The data Block Start

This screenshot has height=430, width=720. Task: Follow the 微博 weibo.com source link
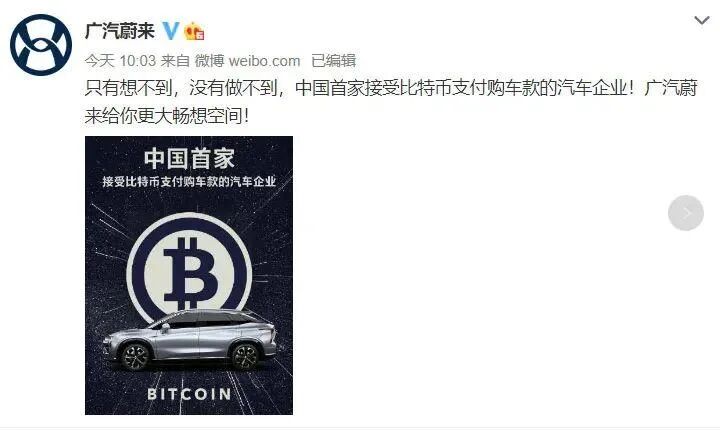click(x=248, y=61)
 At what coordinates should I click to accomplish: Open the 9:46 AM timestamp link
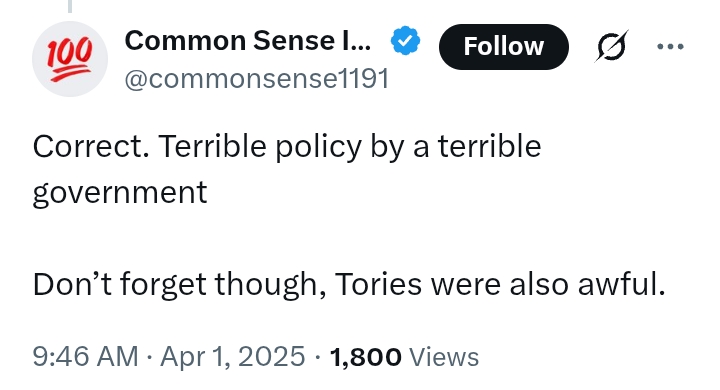pos(85,356)
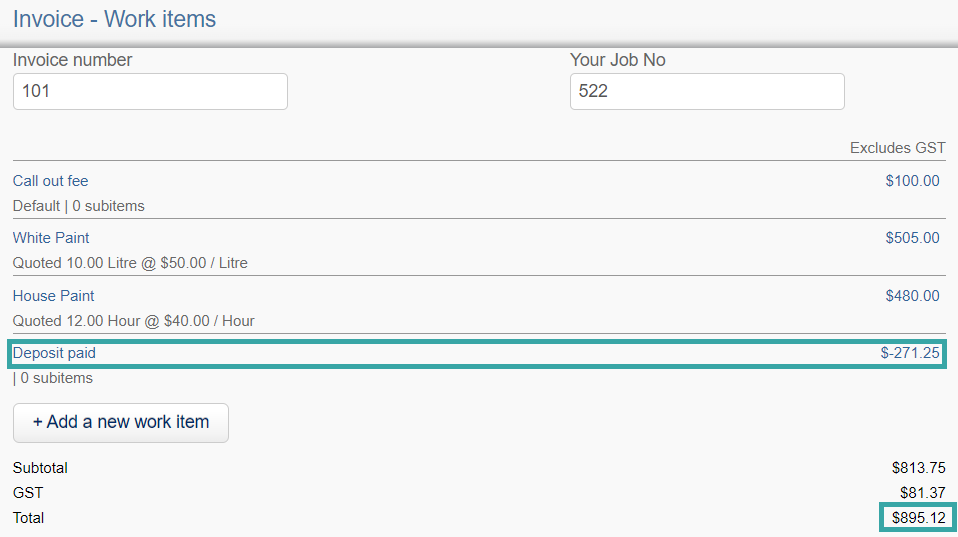This screenshot has height=537, width=958.
Task: Select the $895.12 total value
Action: (x=918, y=518)
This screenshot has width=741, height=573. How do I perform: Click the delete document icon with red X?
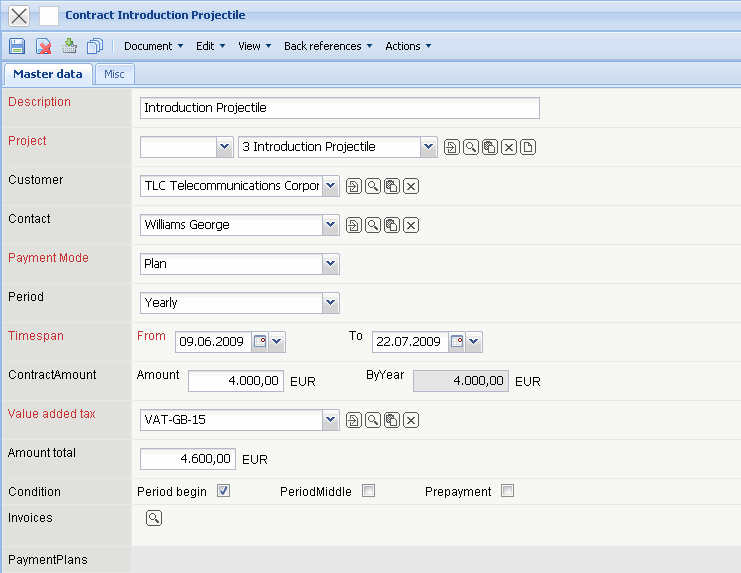click(43, 46)
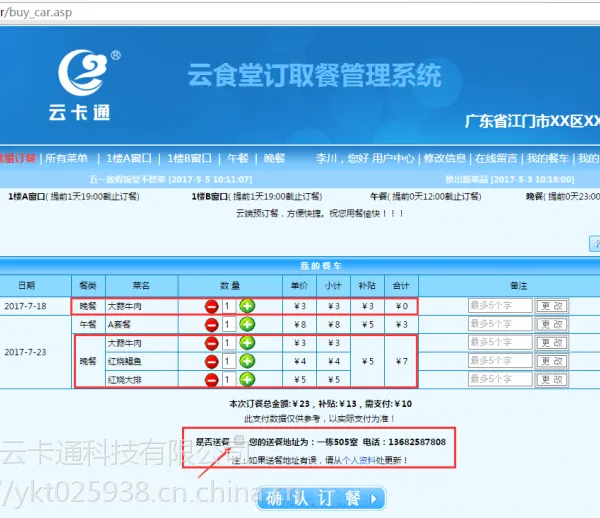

The data Block End

Work order →
The expected result is every record above, word for word, with no pictures in it.

Solution to this problem →
This screenshot has height=430, width=720. Task: Follow the 微博 weibo.com source link
click(x=248, y=61)
 At what coordinates should I click to accomplish: Open the 9:46 AM timestamp link
pos(85,356)
This screenshot has height=537, width=958.
Task: Select the $895.12 total value
Action: (x=918, y=518)
This screenshot has width=741, height=573. How do I perform: Click the delete document icon with red X?
click(43, 46)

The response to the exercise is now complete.